P. ¿O sea que nunca dijo en serio todo eso que puso a pensar a muchos?
R. Mirá: lo peor que uno puede hacer es tomarse en serio. Todos los que se toman demasiado en serio acaban siendo un chiste de sí mismos. Necesitamos una o dos generaciones que no se tomen demasiado en serio, y verás cómo salimos adelante.
P. No quiero invadir su intimidad, pero no resisto la tentación de preguntarle si está felizmente casada o si es divorciada o separada, si tiene hijos, si tiene nietos…
R. Decís que no querés invadirme, pero parecés el George W. Bush de mi intimidad… De mi vida privada solo te voy a contar que ahora me encanta la sopa, especialmente la de coliflor con brócoli.
P. Volviendo a las generaciones, ¿qué pasó con la suya, la que quería cambiar el mundo?
R. Bueno, ahí está: trabajando, envejeciendo y criando Mafalditas.

P. ¿Cree que, después de que su generación tuvo acceso al poder, América Latina es mejor?
R. No y sí… sí y no… ¿Hay milicos de bigote y gafas oscuras en los palacios de gobierno? No. ¿Hay asesinatos políticos, injusticias, persecuciones? Sí. ¿Está en la Casa Blanca un sujeto llamado Henry Kissinger, que autorizaba matanzas y bloqueos económicos? No. ¿Hay boludos que talan árboles, acaban con la fauna, ensucian los ríos, envenenan el aire? Sí. ¿Hay epidemias de viruela? No. ¿Hay gente que busca comida en la basura? Sí.
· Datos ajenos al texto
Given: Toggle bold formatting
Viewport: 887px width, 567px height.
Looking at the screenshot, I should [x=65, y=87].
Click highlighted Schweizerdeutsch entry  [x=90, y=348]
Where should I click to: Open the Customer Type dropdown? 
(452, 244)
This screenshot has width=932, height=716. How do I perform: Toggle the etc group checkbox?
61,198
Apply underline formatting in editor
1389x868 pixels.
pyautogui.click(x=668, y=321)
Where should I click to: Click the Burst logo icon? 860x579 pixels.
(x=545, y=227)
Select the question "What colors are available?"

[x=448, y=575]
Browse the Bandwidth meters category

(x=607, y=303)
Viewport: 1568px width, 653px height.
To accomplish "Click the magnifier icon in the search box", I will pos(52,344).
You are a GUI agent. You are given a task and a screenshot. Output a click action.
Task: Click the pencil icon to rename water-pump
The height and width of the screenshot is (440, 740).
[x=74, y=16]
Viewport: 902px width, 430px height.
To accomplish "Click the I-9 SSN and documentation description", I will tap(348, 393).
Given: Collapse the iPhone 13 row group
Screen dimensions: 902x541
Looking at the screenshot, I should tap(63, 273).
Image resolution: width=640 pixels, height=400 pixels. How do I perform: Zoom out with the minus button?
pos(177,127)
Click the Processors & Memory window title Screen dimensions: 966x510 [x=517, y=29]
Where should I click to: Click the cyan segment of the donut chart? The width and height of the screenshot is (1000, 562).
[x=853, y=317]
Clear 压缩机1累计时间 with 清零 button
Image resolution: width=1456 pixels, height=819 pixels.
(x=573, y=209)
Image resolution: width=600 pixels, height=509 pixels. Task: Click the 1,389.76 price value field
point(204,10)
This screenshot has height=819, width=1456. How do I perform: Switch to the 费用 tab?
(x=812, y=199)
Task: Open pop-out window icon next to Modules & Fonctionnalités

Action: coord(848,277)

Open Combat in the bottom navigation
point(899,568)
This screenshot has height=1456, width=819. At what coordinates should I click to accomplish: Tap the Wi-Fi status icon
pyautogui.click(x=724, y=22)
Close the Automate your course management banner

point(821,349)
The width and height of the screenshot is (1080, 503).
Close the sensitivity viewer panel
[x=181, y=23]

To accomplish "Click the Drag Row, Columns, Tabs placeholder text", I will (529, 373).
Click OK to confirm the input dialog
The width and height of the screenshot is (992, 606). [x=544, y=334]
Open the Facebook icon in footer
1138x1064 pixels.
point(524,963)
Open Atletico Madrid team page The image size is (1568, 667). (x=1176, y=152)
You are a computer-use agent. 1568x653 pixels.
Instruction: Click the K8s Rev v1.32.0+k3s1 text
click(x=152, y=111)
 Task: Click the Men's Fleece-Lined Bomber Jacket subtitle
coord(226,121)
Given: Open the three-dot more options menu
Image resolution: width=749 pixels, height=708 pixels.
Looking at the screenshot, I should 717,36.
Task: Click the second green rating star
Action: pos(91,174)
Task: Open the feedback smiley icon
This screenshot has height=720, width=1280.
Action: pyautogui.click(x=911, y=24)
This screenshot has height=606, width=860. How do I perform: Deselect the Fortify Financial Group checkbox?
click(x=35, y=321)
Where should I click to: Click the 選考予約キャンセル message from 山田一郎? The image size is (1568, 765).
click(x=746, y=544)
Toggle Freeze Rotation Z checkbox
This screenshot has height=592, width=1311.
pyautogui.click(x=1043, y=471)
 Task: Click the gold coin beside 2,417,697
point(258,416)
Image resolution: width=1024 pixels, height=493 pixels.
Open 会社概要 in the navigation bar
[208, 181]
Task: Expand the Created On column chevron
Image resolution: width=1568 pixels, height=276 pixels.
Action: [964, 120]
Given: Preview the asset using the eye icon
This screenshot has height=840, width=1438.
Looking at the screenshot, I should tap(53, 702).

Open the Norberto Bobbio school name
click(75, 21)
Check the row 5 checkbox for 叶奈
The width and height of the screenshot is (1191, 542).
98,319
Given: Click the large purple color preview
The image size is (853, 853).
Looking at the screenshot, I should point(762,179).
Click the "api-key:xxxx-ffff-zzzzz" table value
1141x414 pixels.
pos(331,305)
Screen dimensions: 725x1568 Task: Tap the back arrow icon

P. Habiendo nacido en una mesa de dibujo, rodeada de lápices, plumillas, tinteros y otros elementos milenarios, ¿se siente cómoda al saber que sus imágenes circulan profusamente por Internet?
R. ¡Y cómo no me voy a sentir cómoda! ¡Bienvenido el progreso! Es cierto que nací en una mesa de dibujo, la de Quinito, pero acordate que yo he actuado en páginas de diario y revista, en libros, en marionetas, en cine, en televisión y hasta en teatro. Como diría Susanita copiando un aviso de jabones, para mí Internet “es como una segunda piel”.
P. Este año, cuando cumple los 50, ¿qué le diría a una niña como Mafalda si se encontrara con ella?
R. Lo de siempre: ¡ñac!

Me despedí de Mafalda porque sospeché que ese ¡ñac! era una invitación a terminar nuestra entrevista. Afuera me esperaba Susanita, por lo que pedí a la portera que me permitiera escabullirme por la puerta del servicio.